Reform: What the Doctor Ordered?


 


    Nonetheless, many Chinese academics and other commentators have been highly critical of the plan. The announcement of the reform proposal has been a long time in the making, with debates reportedly centering on whether the increased government funding should be funneled into improving the medical insurance system or funding hospitals. Both ideas are present in the document, leading to fear that the institutional gridlock has not been resolved, and that reforms have been watered down.


 


    The document carries few details, and does not explain, for example, how the government would finance hospitals if they are transformed back into non-profit institutions. Neither does the proposal set specific targets for government spending, merely calling for a gradual increase in government spending to reduce the reliance on out-of-pocket payments by patients. What about concrete changes to doctors’ pay structure? Gordon Liu, an economist at Peking University’s Guanghua School of Management told The Wall Street Journal the plan is “hard for experts to understand.”


 


    But the WHO’s Dr.

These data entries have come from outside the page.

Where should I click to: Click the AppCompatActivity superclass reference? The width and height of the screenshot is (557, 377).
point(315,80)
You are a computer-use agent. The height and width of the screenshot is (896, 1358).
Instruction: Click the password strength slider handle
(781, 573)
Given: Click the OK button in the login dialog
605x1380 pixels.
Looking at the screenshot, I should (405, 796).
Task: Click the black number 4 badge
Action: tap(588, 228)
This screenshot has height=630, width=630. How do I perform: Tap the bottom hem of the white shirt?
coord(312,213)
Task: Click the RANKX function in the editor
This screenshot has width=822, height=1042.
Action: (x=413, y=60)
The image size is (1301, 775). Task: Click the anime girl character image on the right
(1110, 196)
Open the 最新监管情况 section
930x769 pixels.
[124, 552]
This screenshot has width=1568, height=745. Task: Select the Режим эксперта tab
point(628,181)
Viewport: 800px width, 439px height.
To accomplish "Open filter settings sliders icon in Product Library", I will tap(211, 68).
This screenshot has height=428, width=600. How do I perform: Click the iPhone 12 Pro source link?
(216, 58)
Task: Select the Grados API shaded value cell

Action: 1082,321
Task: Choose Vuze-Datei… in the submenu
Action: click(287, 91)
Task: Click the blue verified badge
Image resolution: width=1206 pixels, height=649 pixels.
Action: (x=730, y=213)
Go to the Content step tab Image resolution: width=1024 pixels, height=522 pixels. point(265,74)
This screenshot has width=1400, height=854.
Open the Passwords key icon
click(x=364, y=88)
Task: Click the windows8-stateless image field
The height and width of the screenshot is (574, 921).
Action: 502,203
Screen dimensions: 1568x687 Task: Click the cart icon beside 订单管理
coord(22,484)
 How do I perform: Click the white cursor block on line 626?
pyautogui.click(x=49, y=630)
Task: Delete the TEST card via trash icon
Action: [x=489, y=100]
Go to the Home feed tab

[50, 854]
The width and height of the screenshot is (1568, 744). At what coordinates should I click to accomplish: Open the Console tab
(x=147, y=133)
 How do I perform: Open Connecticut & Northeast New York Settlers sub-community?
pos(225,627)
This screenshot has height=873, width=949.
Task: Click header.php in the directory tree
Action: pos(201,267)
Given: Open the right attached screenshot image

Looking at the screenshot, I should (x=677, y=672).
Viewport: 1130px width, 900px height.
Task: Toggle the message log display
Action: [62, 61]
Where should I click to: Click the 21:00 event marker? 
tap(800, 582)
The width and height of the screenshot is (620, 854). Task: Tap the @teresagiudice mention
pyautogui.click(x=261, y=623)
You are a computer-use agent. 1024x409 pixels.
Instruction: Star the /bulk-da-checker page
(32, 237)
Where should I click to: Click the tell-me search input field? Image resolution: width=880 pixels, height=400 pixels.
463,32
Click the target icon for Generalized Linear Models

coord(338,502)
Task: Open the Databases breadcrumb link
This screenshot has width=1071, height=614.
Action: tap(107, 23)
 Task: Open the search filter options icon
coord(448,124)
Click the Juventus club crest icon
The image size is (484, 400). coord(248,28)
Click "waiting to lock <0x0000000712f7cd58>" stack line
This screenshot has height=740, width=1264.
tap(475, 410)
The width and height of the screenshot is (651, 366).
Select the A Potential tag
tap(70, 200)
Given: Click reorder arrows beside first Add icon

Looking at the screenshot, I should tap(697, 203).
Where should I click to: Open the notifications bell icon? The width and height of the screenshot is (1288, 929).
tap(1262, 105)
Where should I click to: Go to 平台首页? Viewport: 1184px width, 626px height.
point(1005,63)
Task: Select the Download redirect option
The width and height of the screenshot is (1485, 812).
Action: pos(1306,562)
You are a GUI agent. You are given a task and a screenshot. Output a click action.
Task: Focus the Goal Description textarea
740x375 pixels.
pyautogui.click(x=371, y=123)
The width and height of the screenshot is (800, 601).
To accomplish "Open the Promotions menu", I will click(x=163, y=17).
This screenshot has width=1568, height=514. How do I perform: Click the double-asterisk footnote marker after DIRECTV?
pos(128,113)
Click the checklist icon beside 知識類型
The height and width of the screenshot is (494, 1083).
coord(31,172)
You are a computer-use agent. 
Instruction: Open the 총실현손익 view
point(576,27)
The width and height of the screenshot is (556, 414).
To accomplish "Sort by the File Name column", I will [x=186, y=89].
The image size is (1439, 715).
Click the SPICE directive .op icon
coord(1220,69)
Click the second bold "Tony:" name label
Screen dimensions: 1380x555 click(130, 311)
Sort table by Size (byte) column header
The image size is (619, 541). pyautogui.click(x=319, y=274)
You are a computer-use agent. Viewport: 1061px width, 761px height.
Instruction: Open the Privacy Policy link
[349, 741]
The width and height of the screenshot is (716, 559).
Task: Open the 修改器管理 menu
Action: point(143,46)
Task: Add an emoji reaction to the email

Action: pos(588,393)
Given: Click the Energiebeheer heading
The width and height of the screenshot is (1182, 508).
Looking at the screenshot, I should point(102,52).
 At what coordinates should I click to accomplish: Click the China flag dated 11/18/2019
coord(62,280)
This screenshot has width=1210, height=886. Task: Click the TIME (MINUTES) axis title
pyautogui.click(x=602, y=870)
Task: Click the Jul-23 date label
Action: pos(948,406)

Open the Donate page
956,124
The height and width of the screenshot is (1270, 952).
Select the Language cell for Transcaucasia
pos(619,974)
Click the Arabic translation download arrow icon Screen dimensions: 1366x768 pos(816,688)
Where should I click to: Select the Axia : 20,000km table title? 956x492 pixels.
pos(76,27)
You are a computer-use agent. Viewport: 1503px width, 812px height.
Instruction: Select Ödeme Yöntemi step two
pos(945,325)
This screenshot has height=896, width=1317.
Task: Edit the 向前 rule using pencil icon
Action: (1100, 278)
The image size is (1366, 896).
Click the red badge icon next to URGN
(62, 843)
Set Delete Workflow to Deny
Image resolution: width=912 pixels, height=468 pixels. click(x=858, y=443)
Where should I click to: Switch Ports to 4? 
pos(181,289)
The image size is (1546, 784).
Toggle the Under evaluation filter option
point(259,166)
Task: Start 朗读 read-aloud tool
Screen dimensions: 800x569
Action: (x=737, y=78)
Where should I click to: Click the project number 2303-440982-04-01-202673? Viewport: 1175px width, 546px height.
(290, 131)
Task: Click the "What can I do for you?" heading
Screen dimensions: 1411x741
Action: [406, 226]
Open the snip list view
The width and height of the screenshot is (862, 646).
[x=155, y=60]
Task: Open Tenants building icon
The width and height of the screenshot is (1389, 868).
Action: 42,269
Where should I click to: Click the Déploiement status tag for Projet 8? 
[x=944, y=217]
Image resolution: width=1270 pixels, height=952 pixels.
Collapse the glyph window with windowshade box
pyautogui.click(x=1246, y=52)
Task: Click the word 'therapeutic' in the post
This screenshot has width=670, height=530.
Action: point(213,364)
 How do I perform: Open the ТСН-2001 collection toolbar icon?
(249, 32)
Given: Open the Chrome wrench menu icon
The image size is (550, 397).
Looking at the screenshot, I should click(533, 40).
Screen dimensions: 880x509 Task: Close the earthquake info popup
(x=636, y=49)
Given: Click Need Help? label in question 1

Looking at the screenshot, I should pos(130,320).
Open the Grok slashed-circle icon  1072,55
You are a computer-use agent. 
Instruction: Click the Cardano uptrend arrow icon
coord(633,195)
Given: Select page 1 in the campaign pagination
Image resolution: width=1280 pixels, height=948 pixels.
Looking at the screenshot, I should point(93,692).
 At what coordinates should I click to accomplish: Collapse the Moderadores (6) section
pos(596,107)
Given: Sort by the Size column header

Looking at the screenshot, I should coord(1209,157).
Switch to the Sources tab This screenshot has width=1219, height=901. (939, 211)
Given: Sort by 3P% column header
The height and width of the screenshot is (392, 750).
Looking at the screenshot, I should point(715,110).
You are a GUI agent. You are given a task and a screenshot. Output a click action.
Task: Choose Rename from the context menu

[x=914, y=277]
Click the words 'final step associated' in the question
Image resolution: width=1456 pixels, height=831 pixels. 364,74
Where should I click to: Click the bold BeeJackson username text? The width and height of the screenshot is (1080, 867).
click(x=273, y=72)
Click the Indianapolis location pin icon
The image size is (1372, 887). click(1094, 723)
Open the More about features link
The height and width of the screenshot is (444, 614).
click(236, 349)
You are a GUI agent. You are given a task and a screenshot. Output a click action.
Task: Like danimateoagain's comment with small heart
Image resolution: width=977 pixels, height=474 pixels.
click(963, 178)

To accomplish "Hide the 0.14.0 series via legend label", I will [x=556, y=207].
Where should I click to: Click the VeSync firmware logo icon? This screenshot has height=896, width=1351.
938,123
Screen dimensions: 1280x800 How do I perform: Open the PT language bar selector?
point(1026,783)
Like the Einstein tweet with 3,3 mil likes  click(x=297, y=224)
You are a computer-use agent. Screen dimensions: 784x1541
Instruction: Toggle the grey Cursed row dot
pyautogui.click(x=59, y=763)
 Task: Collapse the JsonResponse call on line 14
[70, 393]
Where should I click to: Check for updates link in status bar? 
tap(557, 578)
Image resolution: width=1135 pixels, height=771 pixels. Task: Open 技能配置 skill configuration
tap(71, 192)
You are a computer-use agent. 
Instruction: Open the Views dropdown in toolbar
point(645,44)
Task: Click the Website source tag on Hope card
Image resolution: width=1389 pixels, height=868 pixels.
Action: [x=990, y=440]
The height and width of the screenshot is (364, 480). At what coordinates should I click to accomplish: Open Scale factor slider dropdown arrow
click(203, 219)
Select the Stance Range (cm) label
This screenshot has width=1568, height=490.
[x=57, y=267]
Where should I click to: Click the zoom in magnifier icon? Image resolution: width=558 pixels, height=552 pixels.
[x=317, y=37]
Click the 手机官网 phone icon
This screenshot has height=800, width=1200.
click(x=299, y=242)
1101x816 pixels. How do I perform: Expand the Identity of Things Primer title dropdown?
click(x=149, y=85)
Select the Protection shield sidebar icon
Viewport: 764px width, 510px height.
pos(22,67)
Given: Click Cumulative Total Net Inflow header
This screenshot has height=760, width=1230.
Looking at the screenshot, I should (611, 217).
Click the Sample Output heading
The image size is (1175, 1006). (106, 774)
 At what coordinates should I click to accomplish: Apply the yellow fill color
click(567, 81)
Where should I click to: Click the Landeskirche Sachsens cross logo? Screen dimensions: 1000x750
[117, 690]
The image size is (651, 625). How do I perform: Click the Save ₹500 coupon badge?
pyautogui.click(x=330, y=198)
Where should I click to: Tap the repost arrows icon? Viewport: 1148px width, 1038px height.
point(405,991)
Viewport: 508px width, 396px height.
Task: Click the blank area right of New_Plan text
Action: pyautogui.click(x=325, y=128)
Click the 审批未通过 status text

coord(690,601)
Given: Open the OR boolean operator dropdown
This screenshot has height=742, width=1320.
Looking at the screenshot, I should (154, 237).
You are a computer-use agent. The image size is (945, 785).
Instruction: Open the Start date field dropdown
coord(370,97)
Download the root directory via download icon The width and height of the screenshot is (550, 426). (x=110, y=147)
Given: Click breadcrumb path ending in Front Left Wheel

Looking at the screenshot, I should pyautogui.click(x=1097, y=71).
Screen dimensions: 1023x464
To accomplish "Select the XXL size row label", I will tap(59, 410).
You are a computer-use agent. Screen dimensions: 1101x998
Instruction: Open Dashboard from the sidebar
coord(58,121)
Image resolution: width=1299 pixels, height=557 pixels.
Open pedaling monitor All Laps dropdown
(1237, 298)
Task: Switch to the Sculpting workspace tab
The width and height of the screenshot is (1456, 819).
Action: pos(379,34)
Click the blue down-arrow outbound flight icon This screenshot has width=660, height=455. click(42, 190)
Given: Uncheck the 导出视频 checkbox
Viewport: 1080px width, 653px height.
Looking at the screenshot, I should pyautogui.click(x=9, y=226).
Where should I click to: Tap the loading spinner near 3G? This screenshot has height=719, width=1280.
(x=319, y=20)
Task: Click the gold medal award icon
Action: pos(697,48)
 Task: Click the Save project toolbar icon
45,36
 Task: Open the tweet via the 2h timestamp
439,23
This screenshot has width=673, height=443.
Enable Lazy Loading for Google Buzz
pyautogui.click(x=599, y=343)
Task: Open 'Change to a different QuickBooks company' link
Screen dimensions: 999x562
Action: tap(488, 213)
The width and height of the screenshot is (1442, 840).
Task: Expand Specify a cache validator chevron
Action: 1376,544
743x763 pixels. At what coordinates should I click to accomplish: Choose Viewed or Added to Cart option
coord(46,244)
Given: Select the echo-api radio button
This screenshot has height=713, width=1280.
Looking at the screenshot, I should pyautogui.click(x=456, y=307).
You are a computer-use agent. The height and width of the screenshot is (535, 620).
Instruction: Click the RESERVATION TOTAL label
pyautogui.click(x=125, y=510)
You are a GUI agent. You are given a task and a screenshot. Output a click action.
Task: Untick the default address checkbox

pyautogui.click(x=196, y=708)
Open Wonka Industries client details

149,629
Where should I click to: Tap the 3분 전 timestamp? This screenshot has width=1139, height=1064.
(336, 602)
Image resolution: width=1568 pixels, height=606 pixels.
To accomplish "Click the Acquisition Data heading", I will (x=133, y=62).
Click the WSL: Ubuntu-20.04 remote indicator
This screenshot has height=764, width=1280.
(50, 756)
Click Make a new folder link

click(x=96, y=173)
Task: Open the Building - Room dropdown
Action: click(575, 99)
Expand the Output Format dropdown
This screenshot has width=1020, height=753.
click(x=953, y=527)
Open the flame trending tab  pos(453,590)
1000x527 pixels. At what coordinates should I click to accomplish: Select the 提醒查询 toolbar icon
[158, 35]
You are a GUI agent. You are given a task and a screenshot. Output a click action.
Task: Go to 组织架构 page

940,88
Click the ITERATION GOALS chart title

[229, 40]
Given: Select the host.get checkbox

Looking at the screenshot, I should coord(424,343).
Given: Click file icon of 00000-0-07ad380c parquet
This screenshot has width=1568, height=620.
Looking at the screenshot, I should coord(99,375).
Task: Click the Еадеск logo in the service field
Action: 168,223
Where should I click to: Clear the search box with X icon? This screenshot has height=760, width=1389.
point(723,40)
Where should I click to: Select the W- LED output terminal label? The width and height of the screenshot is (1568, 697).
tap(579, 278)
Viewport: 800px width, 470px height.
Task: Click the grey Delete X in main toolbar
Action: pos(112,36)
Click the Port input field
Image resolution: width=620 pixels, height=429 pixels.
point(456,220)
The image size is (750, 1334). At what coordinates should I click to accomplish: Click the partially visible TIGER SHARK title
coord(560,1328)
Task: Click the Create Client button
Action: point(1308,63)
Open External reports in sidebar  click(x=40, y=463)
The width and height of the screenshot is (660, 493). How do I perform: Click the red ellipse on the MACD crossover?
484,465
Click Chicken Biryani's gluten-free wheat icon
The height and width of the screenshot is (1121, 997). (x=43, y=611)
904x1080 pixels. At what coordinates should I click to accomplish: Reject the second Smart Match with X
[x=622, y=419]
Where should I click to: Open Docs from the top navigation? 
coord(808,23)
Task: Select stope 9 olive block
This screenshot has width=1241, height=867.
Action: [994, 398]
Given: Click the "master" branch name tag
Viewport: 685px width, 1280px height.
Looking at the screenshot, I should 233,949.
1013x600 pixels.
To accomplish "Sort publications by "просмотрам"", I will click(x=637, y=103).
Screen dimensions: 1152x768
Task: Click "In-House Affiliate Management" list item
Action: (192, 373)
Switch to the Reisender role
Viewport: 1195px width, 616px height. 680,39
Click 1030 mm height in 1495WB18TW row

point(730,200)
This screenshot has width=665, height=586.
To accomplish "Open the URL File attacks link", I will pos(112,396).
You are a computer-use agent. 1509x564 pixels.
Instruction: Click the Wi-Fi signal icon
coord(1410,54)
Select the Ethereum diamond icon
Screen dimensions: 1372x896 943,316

Barber adds that systemic reform is inevitably a long-term undertaking. “This reform document is a blueprint for a pilot, not a full-country roll-out,” according to Lewis Husain, an independent health care analyst. “It’s potentially interesting as a way to gauge the official line, but that it’s a long way from actually having an effect.” Once further input has been incorporated, more trials will be launched, which will then be subjected to further assessment and refinement of any reforms. “The point being that impact – at this stage anyway – is probably quite limited,” says Husain.